====== TEXTE FOURNI ======

Énergie : l'Afrique a besoin du nucléaire pour s'éclairer et s'industrialiser (suite et fin)

Jeudi, Décembre 19, 2019 - 19:00

Si la France, à travers ses grandes entreprises (EDF, Engie), et instituts français (Commissariat de l'énergie atomique), maîtrise le cycle de l’atome, c'est également le cas de la Russie.

L’agence nucléaire russe Rosatom, présente en Afrique, a redoublé son offensive depuis le sommet de Sotchi. En plus de ses nouveaux réacteurs (type VVER), la Russie a diversifié ses technologies (SMR et nucléaire sur barge). L’argument de vente de Moscou réside dans le coût de ses centrales "moins chères" et de l’investissement assorti de prêts avantageux pour une livraison "clé en main".
Moscou compte investir 130 milliards d’euros dans son industrie nucléaire, et accélérer une stratégie commerciale "clé en main". ''À Sotchi, le dialogue a été noué avec l’Éthiopie et le Rwanda. La Russie est déjà au Nigeria et au Kenya. Son VVER est une bonne technologie et elle est beaucoup plus offensive que les Occidentaux", note Claude Fischer-Herzog.

====== ENTRÉES EXTRAITES ======

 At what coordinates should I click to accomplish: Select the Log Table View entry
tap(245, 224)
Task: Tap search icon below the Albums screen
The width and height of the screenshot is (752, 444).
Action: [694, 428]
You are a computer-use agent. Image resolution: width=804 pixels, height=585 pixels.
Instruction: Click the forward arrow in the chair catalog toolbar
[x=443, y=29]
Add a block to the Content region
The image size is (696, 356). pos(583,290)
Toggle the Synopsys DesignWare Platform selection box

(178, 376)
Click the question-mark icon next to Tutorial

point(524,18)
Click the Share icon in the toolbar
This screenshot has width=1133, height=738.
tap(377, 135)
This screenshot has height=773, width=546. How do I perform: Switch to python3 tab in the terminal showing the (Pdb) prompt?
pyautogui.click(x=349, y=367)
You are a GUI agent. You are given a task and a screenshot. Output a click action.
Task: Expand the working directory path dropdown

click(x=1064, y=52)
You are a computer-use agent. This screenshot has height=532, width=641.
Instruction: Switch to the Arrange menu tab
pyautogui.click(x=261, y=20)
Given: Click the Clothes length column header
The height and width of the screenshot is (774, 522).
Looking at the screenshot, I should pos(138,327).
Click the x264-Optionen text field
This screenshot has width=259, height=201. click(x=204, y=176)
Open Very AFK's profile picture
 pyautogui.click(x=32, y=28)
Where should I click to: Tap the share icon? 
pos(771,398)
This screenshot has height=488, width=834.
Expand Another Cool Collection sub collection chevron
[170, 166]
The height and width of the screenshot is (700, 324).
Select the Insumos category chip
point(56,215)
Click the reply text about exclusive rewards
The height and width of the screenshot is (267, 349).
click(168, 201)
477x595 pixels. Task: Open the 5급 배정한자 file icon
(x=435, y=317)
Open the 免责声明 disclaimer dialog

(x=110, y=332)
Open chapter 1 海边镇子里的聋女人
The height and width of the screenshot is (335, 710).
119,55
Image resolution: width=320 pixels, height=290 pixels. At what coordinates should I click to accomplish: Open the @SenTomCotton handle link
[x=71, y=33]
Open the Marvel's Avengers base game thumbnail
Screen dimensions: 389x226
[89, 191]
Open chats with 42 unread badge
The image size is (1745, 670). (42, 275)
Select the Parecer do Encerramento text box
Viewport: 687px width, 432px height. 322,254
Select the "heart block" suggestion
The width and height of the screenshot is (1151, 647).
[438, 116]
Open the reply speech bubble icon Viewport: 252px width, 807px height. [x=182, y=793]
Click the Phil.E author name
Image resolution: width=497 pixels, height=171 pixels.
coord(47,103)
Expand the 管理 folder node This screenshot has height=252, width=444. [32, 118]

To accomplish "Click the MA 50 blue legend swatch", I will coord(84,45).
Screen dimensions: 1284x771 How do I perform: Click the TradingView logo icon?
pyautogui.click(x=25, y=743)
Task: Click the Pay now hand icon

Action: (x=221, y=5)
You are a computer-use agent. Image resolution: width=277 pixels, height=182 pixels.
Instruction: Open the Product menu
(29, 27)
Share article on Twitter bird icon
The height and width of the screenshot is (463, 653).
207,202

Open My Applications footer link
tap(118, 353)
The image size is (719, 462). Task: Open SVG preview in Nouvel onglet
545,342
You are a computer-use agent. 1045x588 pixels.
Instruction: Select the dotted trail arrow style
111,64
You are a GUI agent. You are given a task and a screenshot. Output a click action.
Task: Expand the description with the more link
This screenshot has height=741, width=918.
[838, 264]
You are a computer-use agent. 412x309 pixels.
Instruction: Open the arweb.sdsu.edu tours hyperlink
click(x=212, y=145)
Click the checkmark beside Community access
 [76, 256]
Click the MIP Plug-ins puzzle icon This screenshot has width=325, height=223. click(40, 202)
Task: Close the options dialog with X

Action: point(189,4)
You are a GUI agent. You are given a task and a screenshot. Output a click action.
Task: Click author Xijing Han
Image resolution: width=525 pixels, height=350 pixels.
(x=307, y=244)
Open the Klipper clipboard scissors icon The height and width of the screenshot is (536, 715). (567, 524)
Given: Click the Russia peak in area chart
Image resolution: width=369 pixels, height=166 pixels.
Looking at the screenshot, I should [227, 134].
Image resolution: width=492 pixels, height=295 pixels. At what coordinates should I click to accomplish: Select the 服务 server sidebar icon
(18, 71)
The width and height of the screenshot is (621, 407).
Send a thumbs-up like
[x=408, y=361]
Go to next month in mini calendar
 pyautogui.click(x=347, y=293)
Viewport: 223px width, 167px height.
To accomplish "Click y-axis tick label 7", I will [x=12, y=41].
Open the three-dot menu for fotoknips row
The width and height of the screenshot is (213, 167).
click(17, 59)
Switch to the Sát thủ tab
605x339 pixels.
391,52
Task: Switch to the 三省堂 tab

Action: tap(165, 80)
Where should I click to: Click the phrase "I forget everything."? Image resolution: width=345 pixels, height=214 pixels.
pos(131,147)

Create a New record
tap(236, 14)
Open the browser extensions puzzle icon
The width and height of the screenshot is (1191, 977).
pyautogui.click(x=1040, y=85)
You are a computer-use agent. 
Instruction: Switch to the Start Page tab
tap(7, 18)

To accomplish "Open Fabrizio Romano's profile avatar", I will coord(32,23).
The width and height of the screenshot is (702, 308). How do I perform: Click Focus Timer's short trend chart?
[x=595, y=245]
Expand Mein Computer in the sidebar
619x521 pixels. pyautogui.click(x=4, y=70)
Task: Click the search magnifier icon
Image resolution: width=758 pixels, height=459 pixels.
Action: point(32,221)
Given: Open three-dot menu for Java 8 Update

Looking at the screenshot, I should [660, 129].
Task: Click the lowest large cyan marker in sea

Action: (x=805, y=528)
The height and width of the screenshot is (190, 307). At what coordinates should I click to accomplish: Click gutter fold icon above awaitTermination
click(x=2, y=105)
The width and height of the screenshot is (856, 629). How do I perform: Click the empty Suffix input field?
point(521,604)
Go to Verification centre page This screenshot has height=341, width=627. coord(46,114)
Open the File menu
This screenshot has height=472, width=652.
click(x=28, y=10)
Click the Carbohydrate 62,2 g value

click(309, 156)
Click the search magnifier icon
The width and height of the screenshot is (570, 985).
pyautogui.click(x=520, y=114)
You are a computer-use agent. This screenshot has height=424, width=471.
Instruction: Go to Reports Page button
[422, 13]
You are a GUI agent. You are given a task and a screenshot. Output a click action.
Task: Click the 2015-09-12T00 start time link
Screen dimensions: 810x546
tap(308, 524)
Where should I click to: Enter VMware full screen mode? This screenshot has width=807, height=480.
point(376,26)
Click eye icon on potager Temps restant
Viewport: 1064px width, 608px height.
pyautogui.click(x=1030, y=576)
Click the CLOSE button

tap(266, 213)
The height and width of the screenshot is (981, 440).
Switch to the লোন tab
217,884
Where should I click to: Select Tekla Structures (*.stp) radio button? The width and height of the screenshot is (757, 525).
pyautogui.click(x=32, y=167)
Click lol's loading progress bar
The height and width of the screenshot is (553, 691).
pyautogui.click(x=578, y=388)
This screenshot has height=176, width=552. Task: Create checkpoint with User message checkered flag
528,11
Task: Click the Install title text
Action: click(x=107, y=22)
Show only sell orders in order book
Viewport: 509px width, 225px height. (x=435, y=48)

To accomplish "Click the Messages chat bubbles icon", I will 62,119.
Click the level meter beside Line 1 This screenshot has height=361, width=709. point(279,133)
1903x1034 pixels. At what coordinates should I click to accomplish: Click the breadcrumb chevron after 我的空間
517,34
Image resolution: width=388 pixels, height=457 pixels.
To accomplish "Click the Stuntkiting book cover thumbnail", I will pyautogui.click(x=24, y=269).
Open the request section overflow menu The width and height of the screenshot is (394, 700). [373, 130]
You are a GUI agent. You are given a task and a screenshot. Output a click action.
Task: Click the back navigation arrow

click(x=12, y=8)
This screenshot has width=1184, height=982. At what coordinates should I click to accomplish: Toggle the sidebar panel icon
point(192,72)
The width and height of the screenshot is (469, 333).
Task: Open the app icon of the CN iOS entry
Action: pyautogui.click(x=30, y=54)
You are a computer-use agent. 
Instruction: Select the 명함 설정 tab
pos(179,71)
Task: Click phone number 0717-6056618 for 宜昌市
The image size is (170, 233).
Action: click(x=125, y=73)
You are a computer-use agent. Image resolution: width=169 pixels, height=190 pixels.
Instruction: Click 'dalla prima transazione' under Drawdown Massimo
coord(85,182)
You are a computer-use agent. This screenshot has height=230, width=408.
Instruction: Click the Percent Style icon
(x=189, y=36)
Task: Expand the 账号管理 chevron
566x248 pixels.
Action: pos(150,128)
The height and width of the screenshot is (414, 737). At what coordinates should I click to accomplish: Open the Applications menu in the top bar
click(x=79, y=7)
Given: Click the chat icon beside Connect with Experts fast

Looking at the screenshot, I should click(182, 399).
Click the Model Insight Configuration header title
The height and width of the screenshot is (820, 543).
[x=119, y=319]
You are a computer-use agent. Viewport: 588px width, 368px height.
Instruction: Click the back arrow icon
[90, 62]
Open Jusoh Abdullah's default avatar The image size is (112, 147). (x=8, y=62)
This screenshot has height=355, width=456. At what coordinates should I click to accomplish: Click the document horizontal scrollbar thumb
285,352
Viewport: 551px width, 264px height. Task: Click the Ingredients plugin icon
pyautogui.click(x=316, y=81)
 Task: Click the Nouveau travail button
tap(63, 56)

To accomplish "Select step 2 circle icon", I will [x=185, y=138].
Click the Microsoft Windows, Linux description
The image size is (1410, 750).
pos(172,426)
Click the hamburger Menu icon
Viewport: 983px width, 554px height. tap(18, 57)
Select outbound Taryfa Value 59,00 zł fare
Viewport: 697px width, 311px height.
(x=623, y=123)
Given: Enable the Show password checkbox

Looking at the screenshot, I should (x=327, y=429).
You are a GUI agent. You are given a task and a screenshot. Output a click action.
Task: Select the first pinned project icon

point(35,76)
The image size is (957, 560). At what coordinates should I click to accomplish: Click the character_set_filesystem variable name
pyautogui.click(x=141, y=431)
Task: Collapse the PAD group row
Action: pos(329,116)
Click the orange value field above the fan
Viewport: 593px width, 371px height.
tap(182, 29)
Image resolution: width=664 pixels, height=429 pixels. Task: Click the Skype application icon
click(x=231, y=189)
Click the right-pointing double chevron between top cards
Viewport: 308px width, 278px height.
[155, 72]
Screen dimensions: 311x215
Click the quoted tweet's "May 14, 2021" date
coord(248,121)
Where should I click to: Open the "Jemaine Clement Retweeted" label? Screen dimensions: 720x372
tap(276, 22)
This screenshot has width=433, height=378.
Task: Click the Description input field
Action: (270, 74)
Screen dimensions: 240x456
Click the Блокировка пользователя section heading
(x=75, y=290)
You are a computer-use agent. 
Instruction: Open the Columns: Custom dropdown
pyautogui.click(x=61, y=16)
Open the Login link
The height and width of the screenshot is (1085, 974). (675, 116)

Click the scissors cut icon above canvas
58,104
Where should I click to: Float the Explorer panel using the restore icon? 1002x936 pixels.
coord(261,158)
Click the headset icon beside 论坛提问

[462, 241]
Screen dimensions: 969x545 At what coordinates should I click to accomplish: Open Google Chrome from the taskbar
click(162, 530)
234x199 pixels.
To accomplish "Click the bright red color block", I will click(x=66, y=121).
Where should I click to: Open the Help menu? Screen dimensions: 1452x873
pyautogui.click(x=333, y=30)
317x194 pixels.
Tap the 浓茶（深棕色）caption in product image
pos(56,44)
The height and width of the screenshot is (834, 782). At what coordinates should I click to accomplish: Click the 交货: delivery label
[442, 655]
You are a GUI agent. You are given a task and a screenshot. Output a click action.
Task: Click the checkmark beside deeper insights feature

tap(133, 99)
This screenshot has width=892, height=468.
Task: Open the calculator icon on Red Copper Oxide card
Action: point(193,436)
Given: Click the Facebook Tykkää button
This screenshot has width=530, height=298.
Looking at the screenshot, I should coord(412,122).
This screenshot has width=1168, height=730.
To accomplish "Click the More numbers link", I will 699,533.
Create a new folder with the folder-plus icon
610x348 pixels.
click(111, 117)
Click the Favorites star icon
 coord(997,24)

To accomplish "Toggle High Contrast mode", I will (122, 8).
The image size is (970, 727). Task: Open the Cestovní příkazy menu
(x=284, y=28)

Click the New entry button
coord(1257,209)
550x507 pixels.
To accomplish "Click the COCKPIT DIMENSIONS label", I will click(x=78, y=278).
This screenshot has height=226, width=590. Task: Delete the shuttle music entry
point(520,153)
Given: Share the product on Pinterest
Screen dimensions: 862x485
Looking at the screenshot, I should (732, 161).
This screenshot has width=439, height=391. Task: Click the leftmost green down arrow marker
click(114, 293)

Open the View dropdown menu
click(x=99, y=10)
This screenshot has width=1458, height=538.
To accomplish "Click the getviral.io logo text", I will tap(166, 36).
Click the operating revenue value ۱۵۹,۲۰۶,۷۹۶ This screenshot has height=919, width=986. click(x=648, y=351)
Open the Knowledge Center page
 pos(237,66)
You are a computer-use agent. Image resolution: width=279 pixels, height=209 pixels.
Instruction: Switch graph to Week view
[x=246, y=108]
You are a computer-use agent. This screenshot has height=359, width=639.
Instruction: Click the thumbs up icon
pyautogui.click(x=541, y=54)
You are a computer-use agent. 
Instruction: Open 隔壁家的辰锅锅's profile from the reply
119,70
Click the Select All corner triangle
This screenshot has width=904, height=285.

======

- _CONSIGNES_:
a) Recopiez le passage de l'article sur le nucléaire en Afrique qui commence par "Jeudi, Décembre 19, 2019" et se termine par "de la Russie.", en remplaçant "grandes entreprises" par "principales entreprises".
b) Rédigez la suite de l'article sur le nucléaire en Afrique, à partir de sa dernière phrase.

- _RÉPONSES DANS L'ORDRE_:
a)
Jeudi, Décembre 19, 2019 - 19:00

Si la France, à travers ses principales entreprises (EDF, Engie), et instituts français (Commissariat de l'énergie atomique), maîtrise le cycle de l’atome, c'est également le cas de la Russie.

b)
Mais en Afrique, clé en main, c’est compliqué. Elle appelle plutôt à la mise en place des autorités de sécurité nucléaire, la formation locale de la main d’œuvre qualifiée. Et, surtout, permettre une appropriation du nucléaire aux populations "afin de mieux le comprendre pour pouvoir l’accepter sur leur territoire". Rosatom disposerait déjà de protocoles d’accord avec dix-huit pays africains. La coopération avec la Zambie et le Rwanda devrait "aboutir très vite", a affirmé le patron de Rosatom Alexeï Likhatchiov à Sotchi. Moscou aurait déjà supplanté ses rivaux dans un pays d'Afrique francophone (Niger, où Orano ex- Areva a réduit ses activités).
Niamey a trouvé dans l’agence nucléaire russe un nouvel allié potentiel pour l'aider à développer ses ressources en uranium, et à s’équiper très prochainement. Bien que disposant de 20% des réserves mondiales d’uranium, l’expertise nucléaire reste faible sur le continent. La France, la Russie et la Chine, sont déjà des partenaires privilégiés de l’Afrique dans le domaine, et font office de leaders mondiaux. Contrairement à la Russie, la Chine profite simplement de son poids économique pour vendre sa technologie. C'est le cas au Kenya où la China General Nuclear Power a signé un contrat en 2018 pour un réacteur de troisième génération.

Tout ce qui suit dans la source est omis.